Paul voit ses frères chrétiens vivre dans une époque
difficile et une ville corrompue. Il a pris conscience du
radical changement intervenu dans l’histoire avec la venue
du Christ : « le temps se fait court…elle passe la figure de ce
monde ». Il croit qu’ « à cause des angoisses présentes » (au
sens des épreuves familiales entraînées par la fidélité au
Christ ; cf. note TOB 1Co.7, 26), le célibat constitue l’état le
plus convenable pour attendre le retour du Christ, mais sans
rien dénigrer de l’engagement des gens mariés. Dans l’ère
messianique où il était entré - le temps du Royaume des cieux -,
il pouvait lui paraître moins nécessaire de procréer pour
durer que d’être prêts pour accueillir le Christ à son retour.
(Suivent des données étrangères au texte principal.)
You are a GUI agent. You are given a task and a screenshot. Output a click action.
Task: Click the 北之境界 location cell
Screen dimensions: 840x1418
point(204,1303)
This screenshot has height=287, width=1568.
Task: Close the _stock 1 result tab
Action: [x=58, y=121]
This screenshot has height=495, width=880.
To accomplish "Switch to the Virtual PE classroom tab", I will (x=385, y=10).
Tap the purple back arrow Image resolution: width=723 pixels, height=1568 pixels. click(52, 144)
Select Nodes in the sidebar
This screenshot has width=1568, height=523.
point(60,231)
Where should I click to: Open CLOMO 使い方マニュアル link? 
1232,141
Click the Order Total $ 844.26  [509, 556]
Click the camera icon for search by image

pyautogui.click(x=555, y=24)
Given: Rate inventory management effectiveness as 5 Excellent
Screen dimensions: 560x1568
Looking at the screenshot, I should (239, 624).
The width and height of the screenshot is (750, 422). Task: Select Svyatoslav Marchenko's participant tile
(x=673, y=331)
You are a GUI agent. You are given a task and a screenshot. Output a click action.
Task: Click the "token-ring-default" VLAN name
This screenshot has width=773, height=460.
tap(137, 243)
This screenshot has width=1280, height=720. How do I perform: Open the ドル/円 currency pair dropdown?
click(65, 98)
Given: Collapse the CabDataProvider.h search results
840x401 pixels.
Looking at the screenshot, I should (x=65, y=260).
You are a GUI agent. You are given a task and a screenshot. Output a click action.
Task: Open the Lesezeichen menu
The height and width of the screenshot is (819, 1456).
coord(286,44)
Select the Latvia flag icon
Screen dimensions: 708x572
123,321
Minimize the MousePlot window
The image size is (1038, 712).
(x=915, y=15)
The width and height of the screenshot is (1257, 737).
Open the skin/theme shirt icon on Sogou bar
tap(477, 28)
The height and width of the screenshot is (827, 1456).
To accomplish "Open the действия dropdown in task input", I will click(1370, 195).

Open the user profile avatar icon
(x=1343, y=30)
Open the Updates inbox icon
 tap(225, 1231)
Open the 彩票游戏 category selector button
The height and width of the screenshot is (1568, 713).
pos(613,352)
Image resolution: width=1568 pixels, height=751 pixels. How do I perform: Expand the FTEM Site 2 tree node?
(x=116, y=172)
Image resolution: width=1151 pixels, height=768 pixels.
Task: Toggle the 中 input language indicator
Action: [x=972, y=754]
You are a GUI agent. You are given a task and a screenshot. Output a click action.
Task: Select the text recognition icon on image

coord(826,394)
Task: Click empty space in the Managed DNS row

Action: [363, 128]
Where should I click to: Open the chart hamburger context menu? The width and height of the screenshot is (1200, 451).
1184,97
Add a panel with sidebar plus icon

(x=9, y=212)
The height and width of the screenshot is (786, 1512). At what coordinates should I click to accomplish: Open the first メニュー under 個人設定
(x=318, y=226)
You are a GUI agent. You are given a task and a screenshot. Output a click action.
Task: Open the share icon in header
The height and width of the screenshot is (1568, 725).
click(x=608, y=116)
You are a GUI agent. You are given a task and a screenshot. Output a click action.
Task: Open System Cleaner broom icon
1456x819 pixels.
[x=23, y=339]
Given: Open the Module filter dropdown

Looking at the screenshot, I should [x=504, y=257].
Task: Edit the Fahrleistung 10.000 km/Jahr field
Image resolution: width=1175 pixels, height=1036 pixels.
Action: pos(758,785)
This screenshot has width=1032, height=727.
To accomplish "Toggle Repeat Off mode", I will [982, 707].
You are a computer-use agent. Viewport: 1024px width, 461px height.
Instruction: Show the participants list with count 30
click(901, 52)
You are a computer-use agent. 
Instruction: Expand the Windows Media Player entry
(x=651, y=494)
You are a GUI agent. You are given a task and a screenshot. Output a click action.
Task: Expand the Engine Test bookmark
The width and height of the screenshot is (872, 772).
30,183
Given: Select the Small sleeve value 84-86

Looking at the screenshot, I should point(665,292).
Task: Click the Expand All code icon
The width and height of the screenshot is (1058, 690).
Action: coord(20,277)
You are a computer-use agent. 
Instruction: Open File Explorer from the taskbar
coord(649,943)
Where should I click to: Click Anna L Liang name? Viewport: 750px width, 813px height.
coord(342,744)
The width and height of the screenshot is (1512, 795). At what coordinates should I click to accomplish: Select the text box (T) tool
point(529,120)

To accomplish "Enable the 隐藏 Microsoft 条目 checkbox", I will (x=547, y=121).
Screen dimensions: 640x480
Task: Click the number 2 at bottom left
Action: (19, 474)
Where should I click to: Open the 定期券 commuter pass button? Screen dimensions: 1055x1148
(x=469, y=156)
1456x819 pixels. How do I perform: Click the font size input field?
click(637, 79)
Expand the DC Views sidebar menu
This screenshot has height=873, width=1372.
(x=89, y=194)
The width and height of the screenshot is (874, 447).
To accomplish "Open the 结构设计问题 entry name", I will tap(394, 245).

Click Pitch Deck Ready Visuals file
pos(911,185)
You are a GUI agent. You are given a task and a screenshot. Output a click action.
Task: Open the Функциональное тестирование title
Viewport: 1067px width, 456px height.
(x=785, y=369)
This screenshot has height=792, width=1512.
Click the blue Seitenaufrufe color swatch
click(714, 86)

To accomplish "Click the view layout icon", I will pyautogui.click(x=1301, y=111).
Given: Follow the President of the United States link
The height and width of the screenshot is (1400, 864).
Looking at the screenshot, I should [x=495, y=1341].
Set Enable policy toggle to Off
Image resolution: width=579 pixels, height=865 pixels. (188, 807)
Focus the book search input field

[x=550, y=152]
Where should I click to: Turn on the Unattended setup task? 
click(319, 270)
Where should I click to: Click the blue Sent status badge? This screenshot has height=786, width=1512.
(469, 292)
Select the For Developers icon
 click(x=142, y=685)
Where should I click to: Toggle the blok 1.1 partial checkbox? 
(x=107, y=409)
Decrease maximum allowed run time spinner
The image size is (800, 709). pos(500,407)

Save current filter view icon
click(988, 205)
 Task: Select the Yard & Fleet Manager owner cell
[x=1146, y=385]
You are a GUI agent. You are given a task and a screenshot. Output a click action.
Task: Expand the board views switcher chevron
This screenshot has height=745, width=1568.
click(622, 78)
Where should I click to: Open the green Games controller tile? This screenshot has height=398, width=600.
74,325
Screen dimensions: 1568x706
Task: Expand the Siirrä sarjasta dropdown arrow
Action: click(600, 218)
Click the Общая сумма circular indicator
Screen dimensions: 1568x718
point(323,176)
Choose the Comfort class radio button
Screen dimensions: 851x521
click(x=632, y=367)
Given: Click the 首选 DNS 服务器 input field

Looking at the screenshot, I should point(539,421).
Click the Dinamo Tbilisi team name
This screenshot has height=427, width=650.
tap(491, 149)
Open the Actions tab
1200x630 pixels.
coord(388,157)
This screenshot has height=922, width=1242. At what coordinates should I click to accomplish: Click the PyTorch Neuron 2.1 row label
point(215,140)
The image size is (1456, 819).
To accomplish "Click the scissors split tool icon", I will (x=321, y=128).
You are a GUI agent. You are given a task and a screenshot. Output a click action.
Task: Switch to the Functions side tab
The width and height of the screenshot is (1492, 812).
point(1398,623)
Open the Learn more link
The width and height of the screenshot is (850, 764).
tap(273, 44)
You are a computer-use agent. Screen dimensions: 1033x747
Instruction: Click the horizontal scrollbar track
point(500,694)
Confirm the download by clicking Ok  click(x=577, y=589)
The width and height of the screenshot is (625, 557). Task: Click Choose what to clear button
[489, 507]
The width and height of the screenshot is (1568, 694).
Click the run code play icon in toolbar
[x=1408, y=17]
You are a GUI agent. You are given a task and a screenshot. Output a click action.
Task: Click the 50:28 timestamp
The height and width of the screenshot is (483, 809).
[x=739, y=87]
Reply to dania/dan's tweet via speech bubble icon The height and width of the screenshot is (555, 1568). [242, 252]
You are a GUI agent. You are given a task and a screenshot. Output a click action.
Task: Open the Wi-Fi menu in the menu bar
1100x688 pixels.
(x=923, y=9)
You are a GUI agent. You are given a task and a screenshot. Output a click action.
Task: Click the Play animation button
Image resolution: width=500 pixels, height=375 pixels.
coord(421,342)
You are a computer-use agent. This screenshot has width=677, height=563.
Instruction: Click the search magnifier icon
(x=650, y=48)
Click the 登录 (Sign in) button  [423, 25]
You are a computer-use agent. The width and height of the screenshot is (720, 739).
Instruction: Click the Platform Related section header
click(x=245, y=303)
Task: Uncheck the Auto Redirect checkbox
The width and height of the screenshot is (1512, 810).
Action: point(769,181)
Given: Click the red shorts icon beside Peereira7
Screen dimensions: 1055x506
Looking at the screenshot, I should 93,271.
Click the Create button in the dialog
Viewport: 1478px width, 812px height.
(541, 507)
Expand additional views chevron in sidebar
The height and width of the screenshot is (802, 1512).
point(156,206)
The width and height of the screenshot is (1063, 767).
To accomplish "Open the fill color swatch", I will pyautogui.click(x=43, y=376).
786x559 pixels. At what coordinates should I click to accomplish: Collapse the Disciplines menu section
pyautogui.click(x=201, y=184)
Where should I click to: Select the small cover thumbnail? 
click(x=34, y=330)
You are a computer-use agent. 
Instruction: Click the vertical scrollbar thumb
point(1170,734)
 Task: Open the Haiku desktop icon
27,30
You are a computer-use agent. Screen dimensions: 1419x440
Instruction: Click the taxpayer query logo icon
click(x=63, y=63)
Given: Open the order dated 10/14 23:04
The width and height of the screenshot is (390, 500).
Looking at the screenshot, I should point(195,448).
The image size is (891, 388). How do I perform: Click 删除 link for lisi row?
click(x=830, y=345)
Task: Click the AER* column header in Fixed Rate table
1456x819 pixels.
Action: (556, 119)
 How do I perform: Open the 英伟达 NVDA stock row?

Plus tard, ayant pris la mesure du temps qui passe, Paul
en arrivera à montrer aux Ephésiens comment le mystère du
mariage permet aux chrétiens d’exprimer en ce monde l’union
intime du Christ et de l’Eglise. Mais laissons-lui l’opportunité
d’avancer.
Le mariage a une réelle valeur de sanctification dans le
christianisme, mais il n’est plus une obligation universelle
comme dans le judaïsme, car un autre genre de vie a surgi, qui
a aussi tout son sens quand il est donné au Seigneur, et même
consacré au service du Christ et de l’Église. C’est le chemin
difficile du célibat, qu’il soit officiellement consacré ou non,
voulu ou parfois imposé par les circonstances.
À chacun son chemin, pourvu qu’il nous conduise à Dieu.